Many tumors in the PNET spectrum show immunohistochemical evidence of neuroectodermal differentiation to varying degrees. Besides MIC2 (CD 99), immunohistochemical positivism for neural markers - neurofilament, synaptophysin, chromogranin, NSE, protein gene product 9.5 (PGP 9.5), Leu 7 - are more specific for neural differentiation (1-7). To name a tumor as PNET, it should display rosette formations, and should be positive for at least two of the neural markers. We diagnosed the tumor in the present case to be a PNET based on its characteristic insular and pseudorosette patterns, low mitotic activity, and its reactivity to both synaptophysin and chromogranin

Once PNET is diagnosed, the standard treatment is a systemic multi-agent chemotherapy combined with surgery and/or radiotherapy. Tumor dissemination at the time of diagnosis is associated with a poorer outcome compared to localized disease (2,3). In previously reported series the 5-year survival rate ranges from 61% to 77% (2). Intensive preoperative multi-agent chemotherapy may further improve the prognosis of these tumors (8).


In conclusion, PNET involving the spleen and pancreas is an extremely rare tumor and mainly affects children or young adults. As a rule PNETs are highly aggressive but early chemotherapy, immediate surgical interventions and close follow-up lead to regression and prolongation of the survival period.

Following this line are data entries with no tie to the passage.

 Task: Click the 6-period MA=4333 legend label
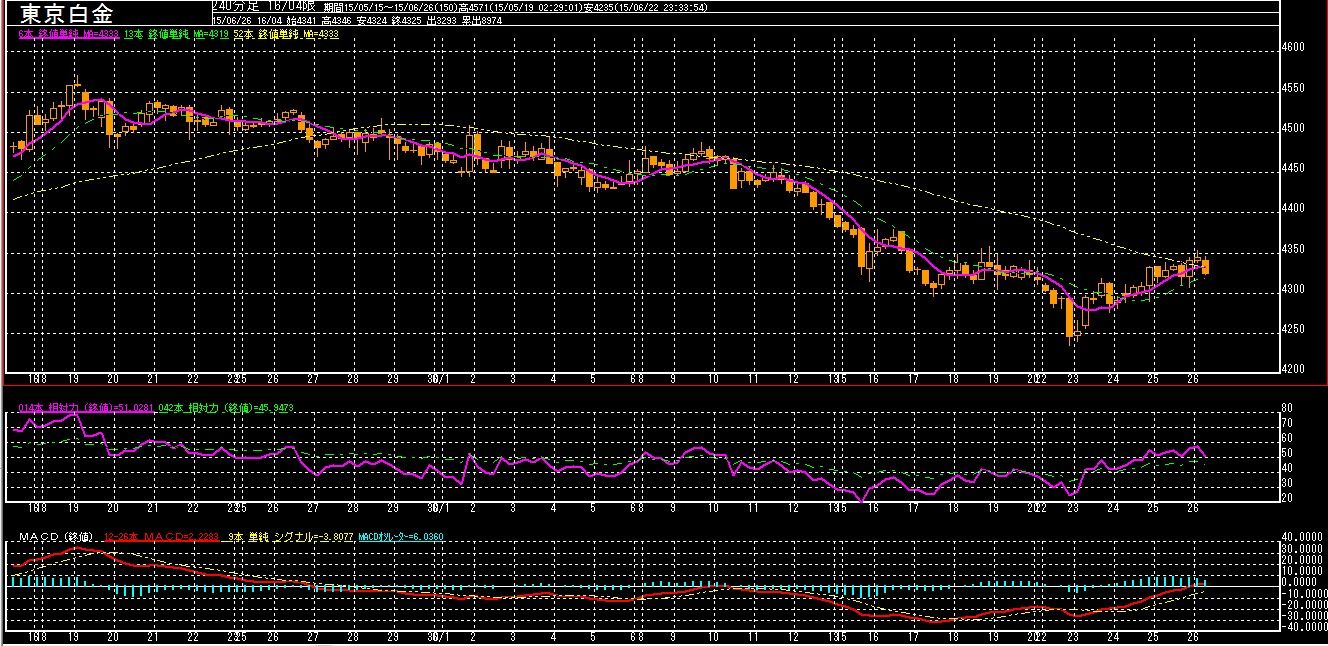(x=68, y=33)
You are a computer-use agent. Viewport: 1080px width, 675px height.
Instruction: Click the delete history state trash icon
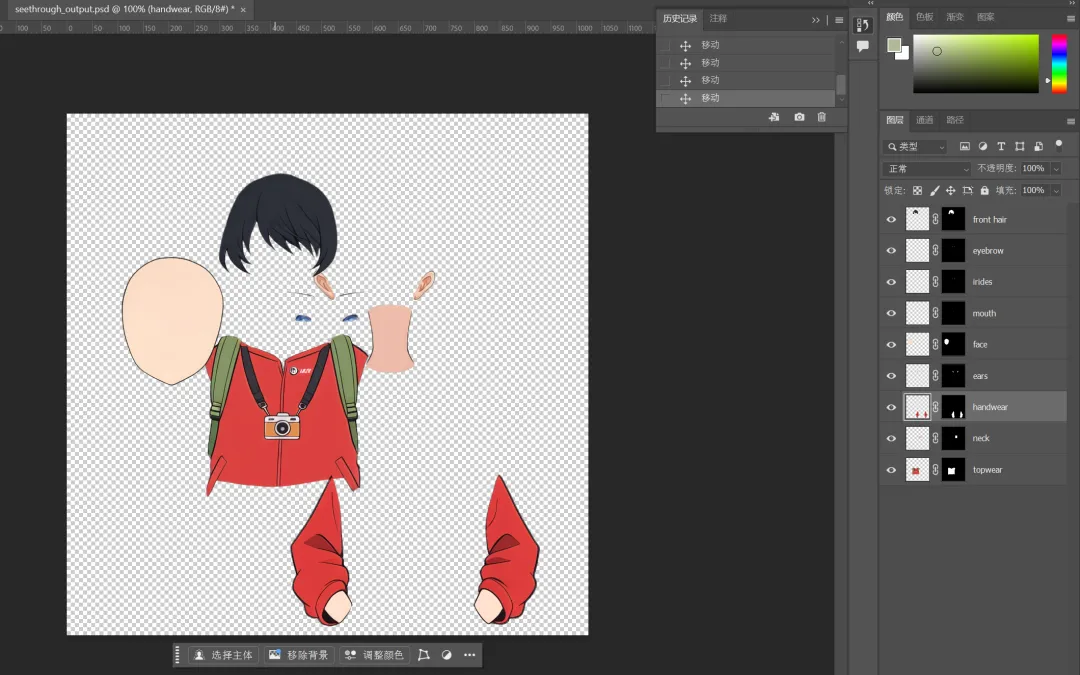click(x=822, y=117)
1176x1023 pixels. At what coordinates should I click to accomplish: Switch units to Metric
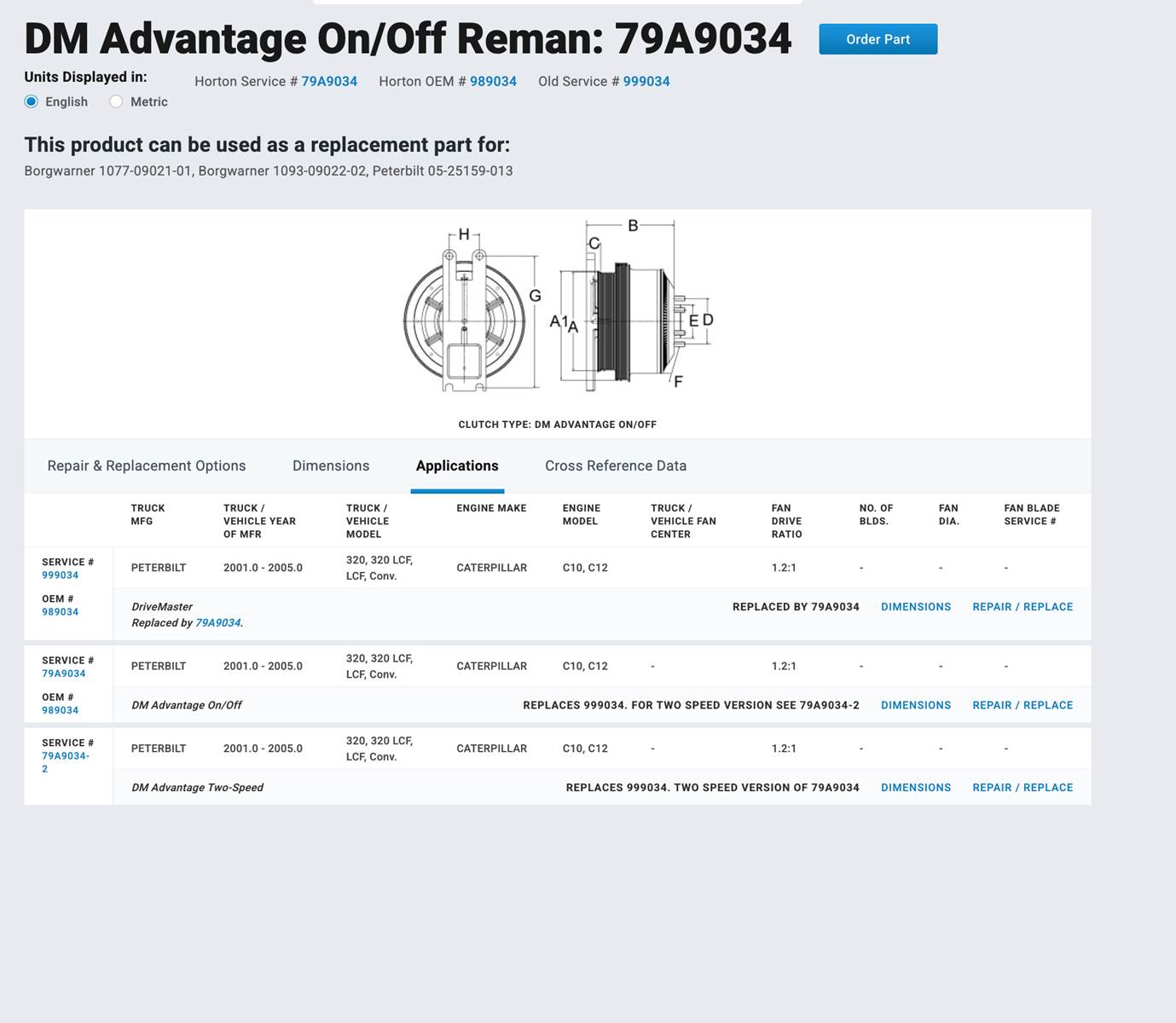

The most significant prognostic factor is the presence or absence of metastatic disease, with the former group of patients having a dismal long-term prognosis. In the absence of metastases wide resection of the primary tumour shows excellent prognosis as seen in our patient. Significant advances in the chemotherapeutic regimens, as well as improved facility in diagnosing these tumors through imaging, cytogenetic and immunohistochemical analysis, should improve long-term disease-free survival.